2016年8月17日星期三

枚举INTEL CPU的CACHE信息

#include "stdafx.h"

/*
功能:枚举INTEL CPU 的各个层次的CACHE信息,如大小,类型等。
英文说法是:enumerate the deterministic cache parameters for each level of the cache hierarchy.

参考:WRK和INTEL等的资料。

made by correy
made at 2016.07.01
homepage:http://correy.webs.com
*/

#include <Windows.h>
#include <assert.h>

#include <stdio.h>
#include <nmmintrin.h>
#include <immintrin.h>
#include <intrin.h>

//一下结构摘自:WRK,注释来自INTEL。

// Structure of Intel deterministic cache information returned by CPUID instruction
typedef enum _INTEL_CACHE_TYPE {//Bits 04-00: Cache Type Field
    IntelCacheNull,       //0 = Null - No more caches
    IntelCacheData,       //1 = Data Cache
    IntelCacheInstruction,//2 = Instruction Cache
    IntelCacheUnified,    //3 = Unified Cache
    IntelCacheRam,        //4-31 = Reserved
    IntelCacheTrace
} INTEL_CACHE_TYPE;

typedef union INTEL_CACHE_INFO_EAX {
    ULONG Ulong;
    struct {
        INTEL_CACHE_TYPE Type : 5; //Bits 04-00: Cache Type Field
        ULONG Level : 3;           //Bits 07-05: Cache Level (starts at 1)
        ULONG SelfInitializing : 1;//Bit 08: Self Initializing cache level (does not need SW initialization)
        ULONG FullyAssociative : 1;//Bit 09: Fully Associative cache
        ULONG Reserved : 4;        //Bits 13-10: Reserved
        ULONG ThreadsSharing : 12; //Bits 25-14: Maximum number of addressable IDs for logical processors sharing this cache**, ***
        ULONG ProcessorCores : 6;  //Bits 31-26: Maximum number of addressable IDs for processor cores in the physical package**, ****, *****
    };
} INTEL_CACHE_INFO_EAX, *PINTEL_CACHE_INFO_EAX;

typedef union INTEL_CACHE_INFO_EBX {
    ULONG Ulong;
    struct {
        ULONG LineSize : 12;     //Bits 11-00: L = System Coherency Line Size**
        ULONG Partitions : 10;   //Bits 21-12: P = Physical Line partitions**
        ULONG Associativity : 10;//Bits 31-22: W = Ways of associativity**
    };
} INTEL_CACHE_INFO_EBX, *PINTEL_CACHE_INFO_EBX;


BOOL is_support_intel()
{
    BOOL B = FALSE;
    char CPUString[0x20];
    int CPUInfo[4] = { -1 };
    unsigned    nIds;

    // __cpuid with an InfoType argument of 0 returns the number of valid Ids in CPUInfo[0] and the CPU identification string in the other three array elements.

== 所给资料 ==
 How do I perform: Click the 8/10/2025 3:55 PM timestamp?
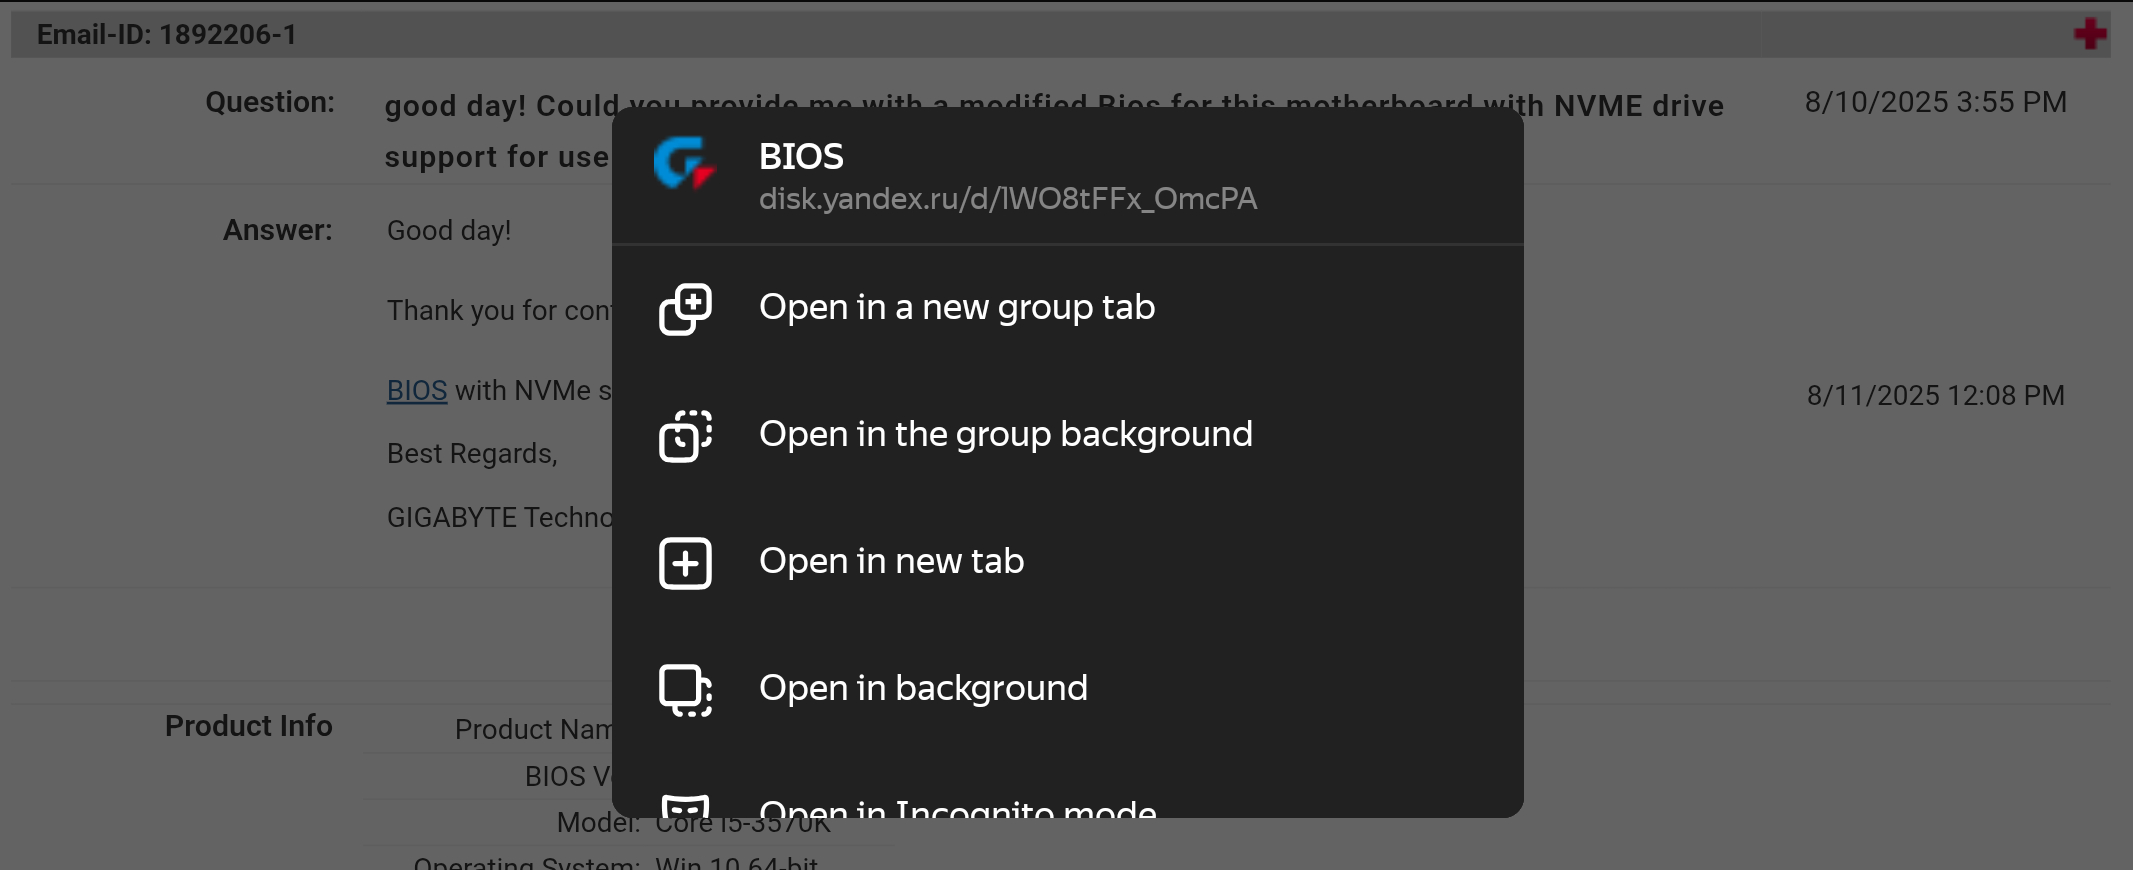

== 练习 ==
1) 请抄写文本片段中以含有“typedef union INTEL_CACHE_INFO_EAX”的词语开头、以“need SW initialization)”结尾的部分。
2) 判断下列陈述是否与文本片段相符，逐条回答“是”或“否”，并引用文本中起决定作用的原话：(a) 代码注释写明作者于2016.07.01完成；(b) 结构摘自INTEL的资料，注释来自WRK；(c) 缓存层级（Level）从0开始计数。

== 参考答案 ==
1)
typedef union INTEL_CACHE_INFO_EAX {
    ULONG Ulong;
    struct {
        INTEL_CACHE_TYPE Type : 5; //Bits 04-00: Cache Type Field
        ULONG Level : 3;           //Bits 07-05: Cache Level (starts at 1)
        ULONG SelfInitializing : 1;//Bit 08: Self Initializing cache level (does not need SW initialization)

2)
(a) 是：“made at 2016.07.01”
(b) 否：“一下结构摘自:WRK,注释来自INTEL。”
(c) 否：“Cache Level (starts at 1)”